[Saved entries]
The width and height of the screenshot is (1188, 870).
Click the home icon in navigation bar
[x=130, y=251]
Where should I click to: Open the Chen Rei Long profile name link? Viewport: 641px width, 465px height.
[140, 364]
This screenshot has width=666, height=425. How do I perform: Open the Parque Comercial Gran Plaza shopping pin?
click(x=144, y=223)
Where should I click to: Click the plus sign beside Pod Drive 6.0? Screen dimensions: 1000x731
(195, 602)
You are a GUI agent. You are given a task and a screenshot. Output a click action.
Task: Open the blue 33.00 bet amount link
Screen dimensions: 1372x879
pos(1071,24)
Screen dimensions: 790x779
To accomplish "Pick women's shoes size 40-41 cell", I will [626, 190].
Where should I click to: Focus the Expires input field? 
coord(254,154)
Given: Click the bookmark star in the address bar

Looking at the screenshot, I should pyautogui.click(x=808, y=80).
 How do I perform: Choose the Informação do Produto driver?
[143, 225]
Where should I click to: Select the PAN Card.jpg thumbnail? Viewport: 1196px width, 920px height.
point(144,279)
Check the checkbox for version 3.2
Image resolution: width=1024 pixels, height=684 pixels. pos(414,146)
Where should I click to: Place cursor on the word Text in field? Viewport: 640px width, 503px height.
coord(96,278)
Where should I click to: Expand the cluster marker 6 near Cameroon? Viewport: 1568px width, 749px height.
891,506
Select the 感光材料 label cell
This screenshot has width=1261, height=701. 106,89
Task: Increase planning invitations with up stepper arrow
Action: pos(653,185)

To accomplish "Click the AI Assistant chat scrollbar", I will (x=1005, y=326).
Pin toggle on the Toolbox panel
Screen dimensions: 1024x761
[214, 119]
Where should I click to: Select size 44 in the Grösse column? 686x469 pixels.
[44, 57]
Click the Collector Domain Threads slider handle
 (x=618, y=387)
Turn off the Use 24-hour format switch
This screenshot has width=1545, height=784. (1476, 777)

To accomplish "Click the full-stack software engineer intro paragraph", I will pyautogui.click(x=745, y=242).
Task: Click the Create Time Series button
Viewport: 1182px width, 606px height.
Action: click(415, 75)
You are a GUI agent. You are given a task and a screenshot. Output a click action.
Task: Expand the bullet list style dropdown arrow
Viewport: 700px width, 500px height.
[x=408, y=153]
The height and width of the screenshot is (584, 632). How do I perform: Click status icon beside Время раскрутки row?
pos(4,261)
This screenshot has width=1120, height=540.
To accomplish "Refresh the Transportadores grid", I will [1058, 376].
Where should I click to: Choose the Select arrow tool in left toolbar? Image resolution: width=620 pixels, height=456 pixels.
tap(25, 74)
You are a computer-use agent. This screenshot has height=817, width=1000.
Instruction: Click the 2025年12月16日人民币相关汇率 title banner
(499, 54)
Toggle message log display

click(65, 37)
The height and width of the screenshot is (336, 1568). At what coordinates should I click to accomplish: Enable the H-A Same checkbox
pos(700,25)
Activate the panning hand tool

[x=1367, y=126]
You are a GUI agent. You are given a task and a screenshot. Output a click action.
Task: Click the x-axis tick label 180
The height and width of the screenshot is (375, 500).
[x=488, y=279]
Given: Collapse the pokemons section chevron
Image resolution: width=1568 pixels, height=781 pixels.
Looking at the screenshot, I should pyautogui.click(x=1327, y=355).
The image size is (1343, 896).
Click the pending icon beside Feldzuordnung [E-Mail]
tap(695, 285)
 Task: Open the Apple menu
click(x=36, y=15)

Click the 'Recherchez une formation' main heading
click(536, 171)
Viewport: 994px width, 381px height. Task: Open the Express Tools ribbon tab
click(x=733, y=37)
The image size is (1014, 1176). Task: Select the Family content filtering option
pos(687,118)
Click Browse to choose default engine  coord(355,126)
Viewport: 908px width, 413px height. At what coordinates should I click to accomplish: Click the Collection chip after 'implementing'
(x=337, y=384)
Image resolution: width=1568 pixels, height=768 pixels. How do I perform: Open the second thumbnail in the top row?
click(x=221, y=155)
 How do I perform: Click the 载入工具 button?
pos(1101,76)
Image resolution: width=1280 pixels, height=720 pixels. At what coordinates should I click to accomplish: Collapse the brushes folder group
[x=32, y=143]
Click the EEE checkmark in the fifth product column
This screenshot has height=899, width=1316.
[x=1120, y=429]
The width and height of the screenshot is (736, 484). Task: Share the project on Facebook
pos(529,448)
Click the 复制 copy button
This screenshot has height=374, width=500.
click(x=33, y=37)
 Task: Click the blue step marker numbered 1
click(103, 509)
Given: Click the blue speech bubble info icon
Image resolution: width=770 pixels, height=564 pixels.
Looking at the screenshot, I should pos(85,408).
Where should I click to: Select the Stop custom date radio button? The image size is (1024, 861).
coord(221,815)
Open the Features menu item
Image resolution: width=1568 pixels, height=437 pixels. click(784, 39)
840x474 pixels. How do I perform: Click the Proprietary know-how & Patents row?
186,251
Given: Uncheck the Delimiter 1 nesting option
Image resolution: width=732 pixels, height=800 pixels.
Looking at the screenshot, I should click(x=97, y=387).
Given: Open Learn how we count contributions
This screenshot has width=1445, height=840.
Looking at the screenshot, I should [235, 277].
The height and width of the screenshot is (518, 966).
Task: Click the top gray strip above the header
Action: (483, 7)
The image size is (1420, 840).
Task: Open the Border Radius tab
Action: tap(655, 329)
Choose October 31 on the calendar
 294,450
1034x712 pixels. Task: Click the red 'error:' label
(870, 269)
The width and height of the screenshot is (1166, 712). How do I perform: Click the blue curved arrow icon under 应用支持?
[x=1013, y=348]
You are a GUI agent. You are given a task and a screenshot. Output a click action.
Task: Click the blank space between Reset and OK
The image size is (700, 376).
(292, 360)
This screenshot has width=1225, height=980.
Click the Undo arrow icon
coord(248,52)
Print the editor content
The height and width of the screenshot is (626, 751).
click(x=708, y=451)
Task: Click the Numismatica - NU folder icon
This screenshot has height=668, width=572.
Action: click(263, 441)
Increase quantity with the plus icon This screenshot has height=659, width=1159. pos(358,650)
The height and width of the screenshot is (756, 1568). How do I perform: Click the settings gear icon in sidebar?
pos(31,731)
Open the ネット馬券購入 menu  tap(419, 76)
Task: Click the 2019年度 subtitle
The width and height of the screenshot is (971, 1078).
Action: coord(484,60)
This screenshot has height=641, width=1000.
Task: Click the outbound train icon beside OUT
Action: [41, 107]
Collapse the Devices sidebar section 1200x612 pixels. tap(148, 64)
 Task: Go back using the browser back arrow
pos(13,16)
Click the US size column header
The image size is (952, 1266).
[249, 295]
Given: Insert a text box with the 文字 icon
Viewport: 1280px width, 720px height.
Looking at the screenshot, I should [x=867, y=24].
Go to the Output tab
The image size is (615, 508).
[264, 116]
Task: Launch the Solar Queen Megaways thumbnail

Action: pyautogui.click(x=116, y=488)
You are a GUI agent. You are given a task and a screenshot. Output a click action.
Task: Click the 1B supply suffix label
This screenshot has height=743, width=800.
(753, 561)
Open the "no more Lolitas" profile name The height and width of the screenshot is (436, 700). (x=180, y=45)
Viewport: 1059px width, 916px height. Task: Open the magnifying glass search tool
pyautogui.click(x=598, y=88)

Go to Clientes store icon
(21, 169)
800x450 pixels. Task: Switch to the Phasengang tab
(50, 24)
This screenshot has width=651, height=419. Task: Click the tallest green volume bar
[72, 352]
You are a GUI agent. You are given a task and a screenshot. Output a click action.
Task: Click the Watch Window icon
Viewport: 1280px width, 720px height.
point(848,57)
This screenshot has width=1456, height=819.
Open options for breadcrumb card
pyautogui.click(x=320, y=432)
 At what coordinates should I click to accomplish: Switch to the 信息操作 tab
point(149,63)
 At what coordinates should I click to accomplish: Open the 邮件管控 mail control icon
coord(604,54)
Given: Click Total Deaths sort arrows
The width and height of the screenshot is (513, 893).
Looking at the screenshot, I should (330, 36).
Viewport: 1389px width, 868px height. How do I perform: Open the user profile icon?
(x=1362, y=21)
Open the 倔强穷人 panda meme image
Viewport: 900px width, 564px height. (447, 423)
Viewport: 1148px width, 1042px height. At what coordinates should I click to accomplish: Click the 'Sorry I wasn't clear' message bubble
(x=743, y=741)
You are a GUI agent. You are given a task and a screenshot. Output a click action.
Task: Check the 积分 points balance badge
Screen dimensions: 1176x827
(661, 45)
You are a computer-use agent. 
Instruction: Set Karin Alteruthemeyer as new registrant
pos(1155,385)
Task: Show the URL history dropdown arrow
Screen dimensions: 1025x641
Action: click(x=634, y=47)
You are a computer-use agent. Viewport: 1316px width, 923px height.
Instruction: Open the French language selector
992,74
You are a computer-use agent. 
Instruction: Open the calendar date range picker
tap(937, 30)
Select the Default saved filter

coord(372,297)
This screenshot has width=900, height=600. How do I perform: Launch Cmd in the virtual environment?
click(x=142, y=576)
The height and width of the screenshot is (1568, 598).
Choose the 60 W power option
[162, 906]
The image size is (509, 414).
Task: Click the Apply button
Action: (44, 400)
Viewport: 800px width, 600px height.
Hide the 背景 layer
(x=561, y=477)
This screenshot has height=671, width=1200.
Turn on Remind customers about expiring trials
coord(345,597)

PROBLEM STATEMENT:
From the data above, output only the lines between the line containing "This screenshot has height=668, width=572." and the line containing "Task: Click the 2019年度 subtitle", inclusive, exactly as written.

TASK RESULT:
This screenshot has height=668, width=572.
Action: click(263, 441)
Increase quantity with the plus icon This screenshot has height=659, width=1159. pos(358,650)
The height and width of the screenshot is (756, 1568). How do I perform: Click the settings gear icon in sidebar?
pos(31,731)
Open the ネット馬券購入 menu  tap(419, 76)
Task: Click the 2019年度 subtitle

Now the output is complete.